DATA PROVIDED -
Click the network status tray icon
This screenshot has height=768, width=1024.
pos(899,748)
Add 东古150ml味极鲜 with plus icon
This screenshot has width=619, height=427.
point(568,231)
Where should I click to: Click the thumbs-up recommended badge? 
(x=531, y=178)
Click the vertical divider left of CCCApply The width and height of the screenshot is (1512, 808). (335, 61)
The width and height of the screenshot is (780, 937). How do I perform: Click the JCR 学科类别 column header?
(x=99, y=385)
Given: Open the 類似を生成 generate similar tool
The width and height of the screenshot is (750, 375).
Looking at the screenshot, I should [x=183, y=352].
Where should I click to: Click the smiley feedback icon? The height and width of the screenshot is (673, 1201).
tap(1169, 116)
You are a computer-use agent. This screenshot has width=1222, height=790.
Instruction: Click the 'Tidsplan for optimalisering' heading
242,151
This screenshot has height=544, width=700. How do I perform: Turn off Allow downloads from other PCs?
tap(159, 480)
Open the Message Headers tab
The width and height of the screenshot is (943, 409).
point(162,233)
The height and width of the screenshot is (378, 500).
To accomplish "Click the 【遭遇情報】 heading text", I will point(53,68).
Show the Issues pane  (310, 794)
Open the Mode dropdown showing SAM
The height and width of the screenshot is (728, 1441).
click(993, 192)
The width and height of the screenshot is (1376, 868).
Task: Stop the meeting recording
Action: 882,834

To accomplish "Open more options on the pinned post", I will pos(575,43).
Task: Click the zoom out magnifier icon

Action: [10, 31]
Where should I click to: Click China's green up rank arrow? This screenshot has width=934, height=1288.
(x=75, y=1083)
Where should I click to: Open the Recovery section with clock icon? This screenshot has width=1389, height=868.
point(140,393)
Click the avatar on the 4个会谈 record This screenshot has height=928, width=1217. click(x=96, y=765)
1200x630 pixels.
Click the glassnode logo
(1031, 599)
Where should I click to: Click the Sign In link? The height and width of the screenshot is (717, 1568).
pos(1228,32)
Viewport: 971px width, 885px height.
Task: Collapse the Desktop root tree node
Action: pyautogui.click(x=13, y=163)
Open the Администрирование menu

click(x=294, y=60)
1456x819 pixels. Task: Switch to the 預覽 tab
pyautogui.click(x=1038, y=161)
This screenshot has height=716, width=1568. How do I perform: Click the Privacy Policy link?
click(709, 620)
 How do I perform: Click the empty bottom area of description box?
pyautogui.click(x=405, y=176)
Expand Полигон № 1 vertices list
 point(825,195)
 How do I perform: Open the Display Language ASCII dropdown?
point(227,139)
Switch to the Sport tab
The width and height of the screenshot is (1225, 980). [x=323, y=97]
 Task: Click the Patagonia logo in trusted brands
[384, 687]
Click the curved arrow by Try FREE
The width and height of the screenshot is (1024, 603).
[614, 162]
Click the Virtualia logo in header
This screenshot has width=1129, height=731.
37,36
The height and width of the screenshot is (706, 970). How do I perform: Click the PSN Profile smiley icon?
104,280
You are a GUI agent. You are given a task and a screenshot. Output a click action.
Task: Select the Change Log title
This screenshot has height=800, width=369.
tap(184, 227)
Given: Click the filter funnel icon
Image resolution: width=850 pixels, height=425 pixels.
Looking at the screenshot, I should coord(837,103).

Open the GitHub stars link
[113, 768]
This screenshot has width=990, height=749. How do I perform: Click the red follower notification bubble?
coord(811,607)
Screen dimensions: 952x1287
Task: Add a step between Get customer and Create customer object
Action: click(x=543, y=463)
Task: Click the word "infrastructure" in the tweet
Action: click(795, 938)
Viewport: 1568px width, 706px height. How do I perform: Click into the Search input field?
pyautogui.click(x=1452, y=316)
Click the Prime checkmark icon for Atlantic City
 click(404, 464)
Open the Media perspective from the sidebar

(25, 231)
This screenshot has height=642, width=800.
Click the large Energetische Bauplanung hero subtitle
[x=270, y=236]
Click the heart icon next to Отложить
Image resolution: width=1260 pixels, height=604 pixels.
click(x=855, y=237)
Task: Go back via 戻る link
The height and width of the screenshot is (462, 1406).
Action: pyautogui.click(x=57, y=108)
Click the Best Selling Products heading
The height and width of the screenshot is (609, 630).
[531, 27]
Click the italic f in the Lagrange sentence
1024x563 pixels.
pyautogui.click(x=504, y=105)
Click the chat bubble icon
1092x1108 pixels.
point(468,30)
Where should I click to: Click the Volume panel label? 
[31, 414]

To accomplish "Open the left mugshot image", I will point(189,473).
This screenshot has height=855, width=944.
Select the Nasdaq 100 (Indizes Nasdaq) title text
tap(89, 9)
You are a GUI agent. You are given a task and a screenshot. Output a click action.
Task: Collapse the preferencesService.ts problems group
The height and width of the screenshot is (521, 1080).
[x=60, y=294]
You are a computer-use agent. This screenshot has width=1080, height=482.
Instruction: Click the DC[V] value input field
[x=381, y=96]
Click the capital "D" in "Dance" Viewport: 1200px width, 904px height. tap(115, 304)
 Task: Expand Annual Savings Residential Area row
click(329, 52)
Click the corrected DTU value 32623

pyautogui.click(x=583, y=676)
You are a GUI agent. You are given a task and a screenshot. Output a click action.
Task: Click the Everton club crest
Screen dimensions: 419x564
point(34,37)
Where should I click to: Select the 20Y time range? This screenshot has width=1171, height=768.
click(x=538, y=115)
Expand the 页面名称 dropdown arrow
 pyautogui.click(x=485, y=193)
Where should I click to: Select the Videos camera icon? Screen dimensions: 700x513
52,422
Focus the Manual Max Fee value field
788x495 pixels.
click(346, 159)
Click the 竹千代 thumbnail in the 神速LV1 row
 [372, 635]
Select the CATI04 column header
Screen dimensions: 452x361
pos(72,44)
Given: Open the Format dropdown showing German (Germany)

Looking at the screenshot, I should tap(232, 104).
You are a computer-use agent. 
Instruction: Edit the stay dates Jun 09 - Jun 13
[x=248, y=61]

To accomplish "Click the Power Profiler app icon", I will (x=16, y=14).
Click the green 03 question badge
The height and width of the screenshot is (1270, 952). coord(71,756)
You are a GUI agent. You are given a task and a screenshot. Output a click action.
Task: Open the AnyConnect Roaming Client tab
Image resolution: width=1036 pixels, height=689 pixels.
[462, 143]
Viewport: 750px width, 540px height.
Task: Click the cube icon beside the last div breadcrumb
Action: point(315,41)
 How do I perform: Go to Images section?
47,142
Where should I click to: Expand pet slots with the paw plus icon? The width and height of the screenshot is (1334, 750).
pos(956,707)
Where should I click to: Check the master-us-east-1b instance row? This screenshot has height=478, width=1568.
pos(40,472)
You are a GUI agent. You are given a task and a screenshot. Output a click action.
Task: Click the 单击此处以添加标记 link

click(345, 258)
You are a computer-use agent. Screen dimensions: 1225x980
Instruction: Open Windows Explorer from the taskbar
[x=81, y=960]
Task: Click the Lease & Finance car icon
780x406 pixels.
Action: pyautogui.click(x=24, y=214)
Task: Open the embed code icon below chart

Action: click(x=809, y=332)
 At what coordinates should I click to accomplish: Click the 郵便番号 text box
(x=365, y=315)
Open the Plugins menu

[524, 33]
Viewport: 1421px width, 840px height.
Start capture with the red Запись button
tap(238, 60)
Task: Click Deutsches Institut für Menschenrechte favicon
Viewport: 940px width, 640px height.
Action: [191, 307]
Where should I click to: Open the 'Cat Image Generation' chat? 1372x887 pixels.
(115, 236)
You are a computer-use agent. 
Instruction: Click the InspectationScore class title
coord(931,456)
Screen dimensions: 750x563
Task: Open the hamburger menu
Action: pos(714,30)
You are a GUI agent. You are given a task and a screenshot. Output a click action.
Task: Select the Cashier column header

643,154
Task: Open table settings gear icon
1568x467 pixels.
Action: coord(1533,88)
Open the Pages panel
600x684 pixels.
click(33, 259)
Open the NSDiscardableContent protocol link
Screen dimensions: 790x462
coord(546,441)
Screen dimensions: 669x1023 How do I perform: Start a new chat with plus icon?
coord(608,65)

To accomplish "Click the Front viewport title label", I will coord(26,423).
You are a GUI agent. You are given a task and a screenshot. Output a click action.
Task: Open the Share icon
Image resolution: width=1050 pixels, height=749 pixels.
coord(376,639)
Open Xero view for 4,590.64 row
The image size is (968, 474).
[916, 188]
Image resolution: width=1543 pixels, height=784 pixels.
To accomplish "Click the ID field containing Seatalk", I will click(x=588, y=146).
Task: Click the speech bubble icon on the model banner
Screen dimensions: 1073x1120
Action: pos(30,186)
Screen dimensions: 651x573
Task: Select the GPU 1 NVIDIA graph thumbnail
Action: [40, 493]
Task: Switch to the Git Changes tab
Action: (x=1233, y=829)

WHAT YOU HAVE TO DO -
What lines of the material above contain "computer"? Return each of them.

EXPECTED OUTPUT -
You are a computer-use agent. This screenshot has width=1222, height=790.
You are a computer-use agent. This screenshot has width=1080, height=482.
You are a computer-use agent. 
You are a computer-use agent. Screen dimensions: 1225x980
You are a computer-use agent. 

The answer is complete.